** Excerto do texto **
Nesta edição do Diário de viagem, Cláudia Viveiros recorda algumas das suas aventuras vividas no México, em África do Sul, no Canadá e nos Estados Unidos da América, mais concretamente em Las Vegas, Boston, Miami e nos estados do Nevada, Utah e Arizona. Recorde-se que a micaelense já viajou por mais de 100 países, fazendo parte do Traveler’s Century Club – um clube exclusivo de viagens que só aceita quem já tenha visitado, pelo menos, 100 países e territórios –, e foi considerada pelo Sapo Viagens como uma das viajantes que mais inspiraram em 2023.
A indomável América levou-me a viajar para dentro de mim com uma intensidade que jamais esperava. Visitei este continente, pela primeira vez, no último trimestre de 2019. No Canadá, em Toronto, hospedei-me como convidada na casa do Presidente da Federação de Naturistas Canadianos e vivenciei a minha primeira e única experiência nudista. Como em cada viagem tento viver experiências significativas, a nudez simbolizou o meu desprendimento e a minha entrega ao desconhecido. Esta atitude foi essencial para mergulhar em culturas cujas crenças pudessem parecer obsoletas ou ilógicas.

** Dados disponíveis **

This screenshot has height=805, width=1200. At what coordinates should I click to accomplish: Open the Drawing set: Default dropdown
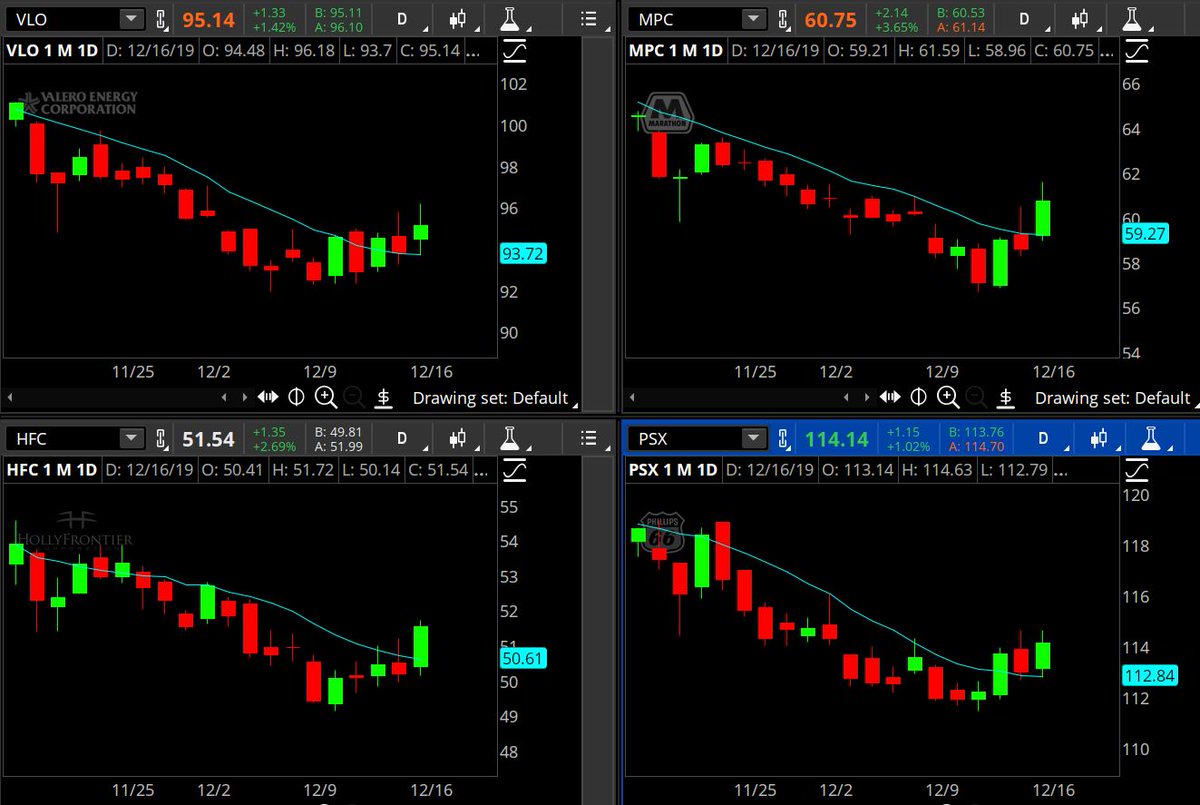click(x=493, y=397)
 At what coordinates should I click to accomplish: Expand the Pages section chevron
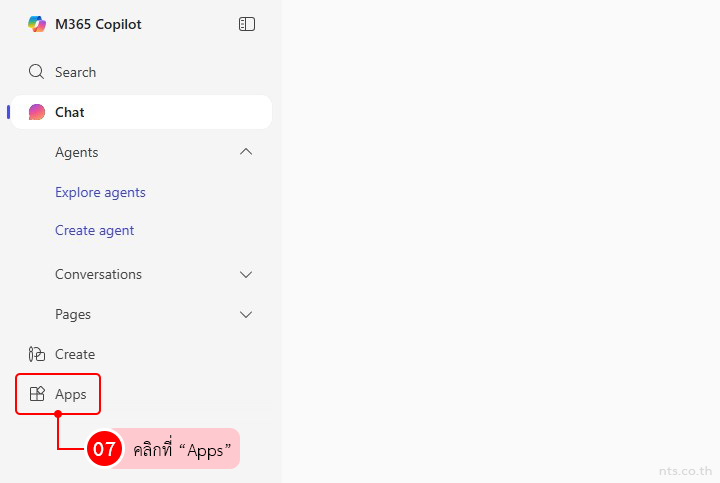click(x=246, y=314)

** Objetivo 1 **
Copie do excerto, sem mudar nada, o trecho que começa nas palavras que contêm "Nesta edição do" e acaba em "inspiraram em 2023.".
** Objetivo 2 **
De acordo com o excerto, em que cidade Cláudia Viveiros teve a sua primeira experiência nudista?

** Resposta certa 1 **
Nesta edição do Diário de viagem, Cláudia Viveiros recorda algumas das suas aventuras vividas no México, em África do Sul, no Canadá e nos Estados Unidos da América, mais concretamente em Las Vegas, Boston, Miami e nos estados do Nevada, Utah e Arizona. Recorde-se que a micaelense já viajou por mais de 100 países, fazendo parte do Traveler’s Century Club – um clube exclusivo de viagens que só aceita quem já tenha visitado, pelo menos, 100 países e territórios –, e foi considerada pelo Sapo Viagens como uma das viajantes que mais inspiraram em 2023.

** Resposta certa 2 **
Em Toronto, no Canadá.